Basket Rétro : Avant d’approcher la sélection, qu’est ce qui vous avait poussé à devenir entraîneur ?
Jean Galle : J’ai d’abord été joueur, et, très vite, je me suis intéressé à l’entraînement. Je suis calaisien, et il y avait pas loin l’équipe de Boulogne. Il y a eu un stage alors que j’avais 15 ou 16 ans dont je suis sorti en me disant que je voulais être entraîneur. Cela m’avait drôlement plu et je m’y suis accroché. En plus de cela il y a mon frère, avec qui on a 9 ans d’écart, quand il a commencé à jouer j’ai commencé à l’entraîner. Il y a eu d’autres jeunes de mon quartier. Après j’ai eu des entraîneurs, notamment au club de Calais, et ça ne fonctionnait pas toujours. J’ai eu l’occasion de partir comme joueur-entraîneur à Dunkerque. Entre Gravelines et Dunkerque, il y avait la ville de Grand-fort-Philippe. Là j’ai continué à être joueur-entraîneur. Je suis reparti à Calais où j’ai entraîné l’équipe du BAC jusqu’en nationale 2. J’ai eu l’occasion de jouer contre l’équipe de Berck en Nationale 3, en championnat et en tournoi, nous les avons battus deux fois alors qu’ils étaient premiers. De là, mon frère avait été contacté par le dirigeant de Berck et on s’est retrouvés tous les deux là bas, moi comme entraîneur et lui comme joueur.

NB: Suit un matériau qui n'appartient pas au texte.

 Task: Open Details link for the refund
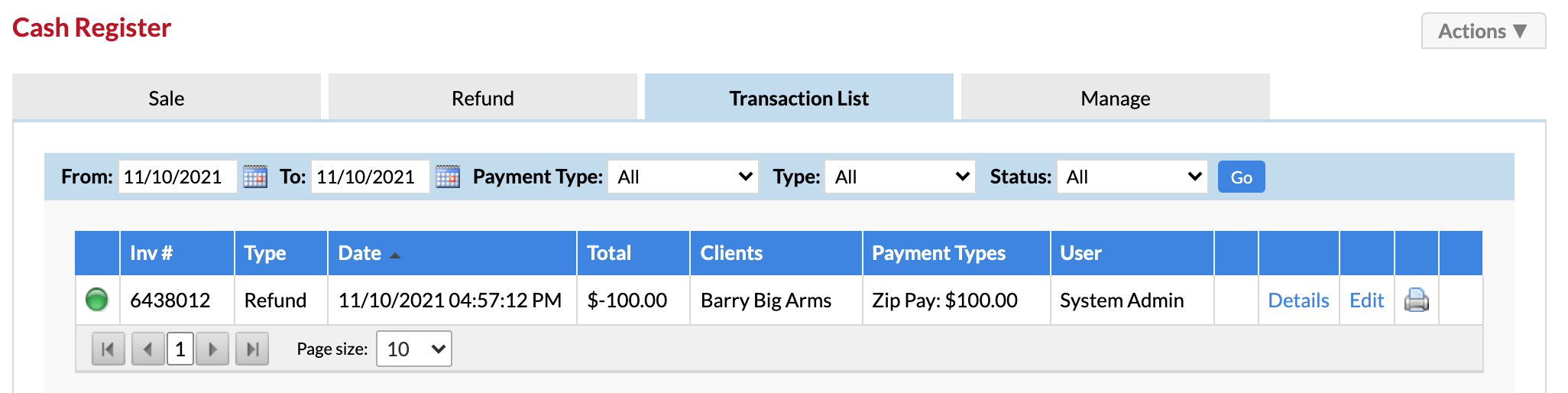1298,300
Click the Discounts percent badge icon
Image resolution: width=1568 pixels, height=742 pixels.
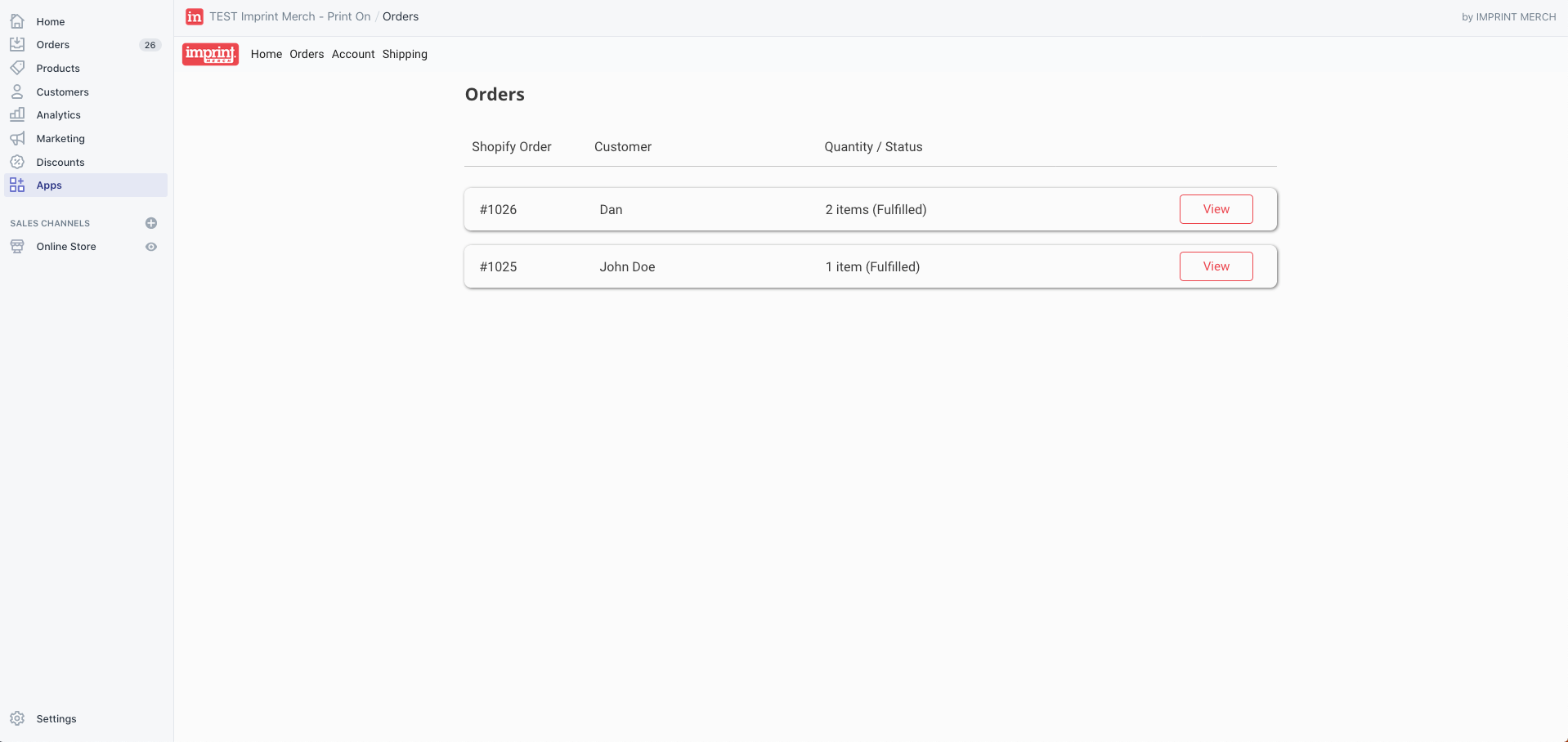pos(17,162)
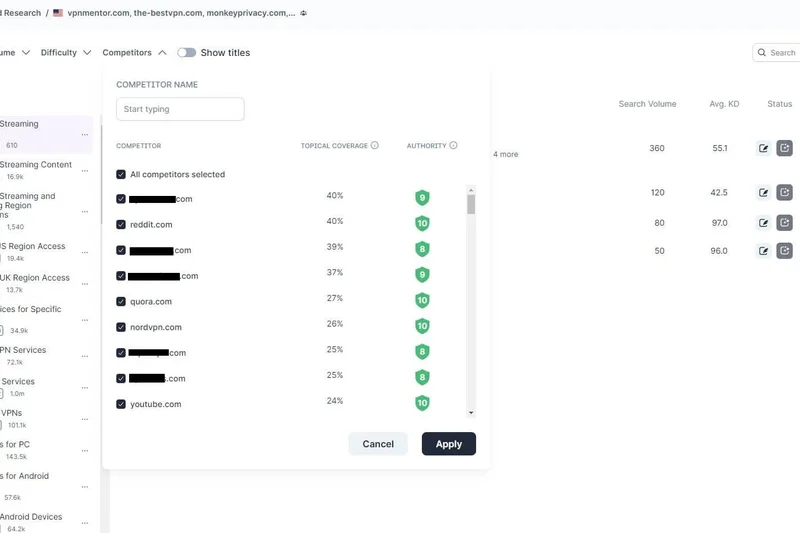Click the export icon in the 96.0 KD row
The image size is (800, 533).
(785, 251)
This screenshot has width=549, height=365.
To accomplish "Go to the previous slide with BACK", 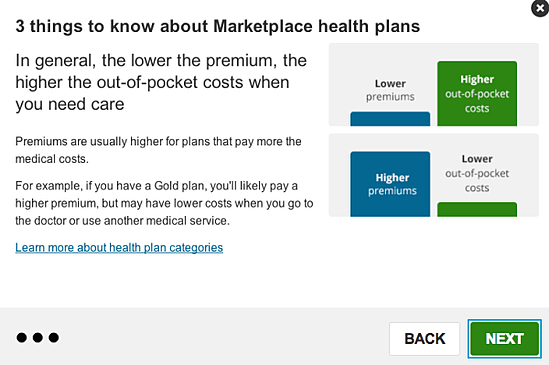I will pos(424,339).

BR : C’est à Berck que vous vous êtes faits connaître, vous aviez notamment été champions de France en 1973 et 1974…
JG : Voilà. Après je suis passé à Caen, Mulhouse, Vichy. J’avais dû être repéré par les dirigeants de la Fédération. J’avais déjà eu l’occasion de rencontrer Jean Luent, qui coachait Orthez, et il m’a pris comme assistant en équipe de France avec Fisher et Buffière. Quand il a démissionné, on m’a proposé le poste de sélectionneur de l’équipe de France, que j’ai gardé de 1985 à 1988. Dans la même période je suis parti de Vichy à Cholet (NDLR : en 1987), et ensuite à Gravelines.
BR : Avant de prendre part à un eurobasket, vous aviez eu l’occasion de voir ce qui se faisait ailleurs en matière de coaching ?

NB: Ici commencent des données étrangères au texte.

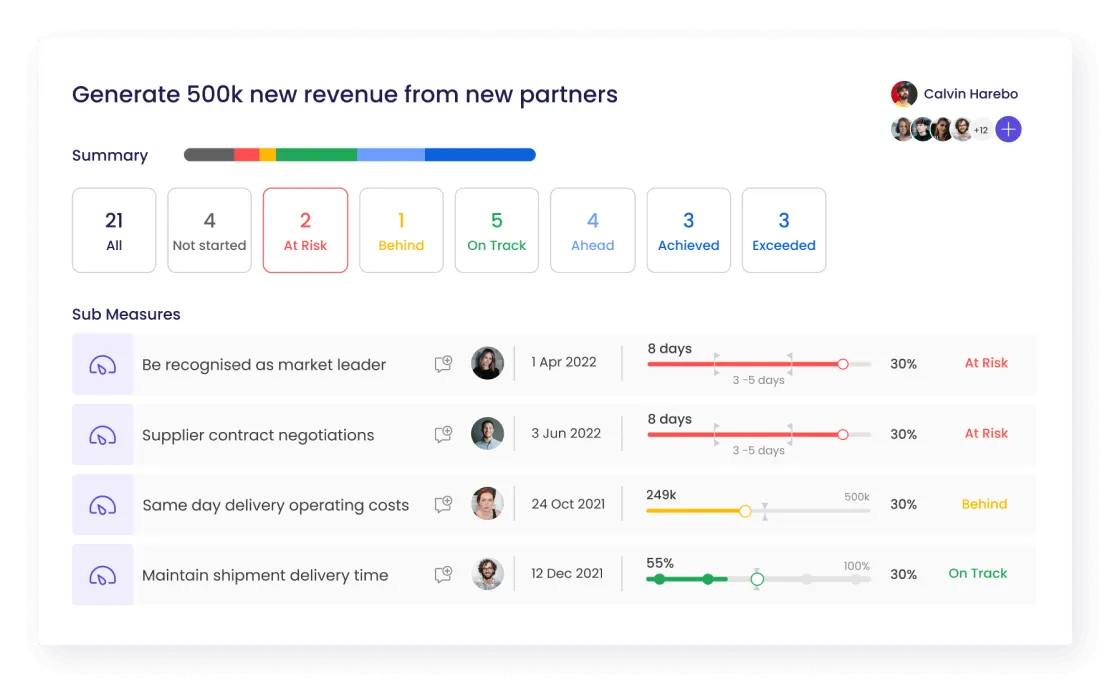Add a comment on "Supplier contract negotiations"

coord(443,434)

JG : Ma formation d’entraîneur a été faite en allant souvent en Belgique, j’avais été aux États-Unis, en Yougoslavie … Je suivais déjà bien l’équipe de France. J’avais un œil de technicien et de supporter, ce que je suis toujours d’ailleurs. Et j’avais déjà une bonne expérience en club, j’avais fait des coupes d’Europe avec Berck et Caen. Mais c’est différent de jouer en Europe avec un club, c’est le même groupe de supporters, en équipe de France c’est plus national.
BR : Comment avez vous vécu les championnats d’Europe en tant que sélectionneur ?
JG : C’était en 1987 à Athènes, on ne peut pas dire que la préparation se soit bien passée malheureusement. Le DTN de l’époque avait monté tout un programme de matchs amicaux avec des déplacements très longs, dans les moyens de transports de l’époque hein, ce n’est pas ce qu’on a maintenant. Le résultat c’est que Philip Szaniel, quasiment l’un des meilleurs joueurs de l’équipe, s’est blessé en jouant contre Israël deux ou trois jours avant le championnat, il a dû rentrer d’urgence à Paris. On ne pouvait pas le remplacer, donc ça a été un gros handicap.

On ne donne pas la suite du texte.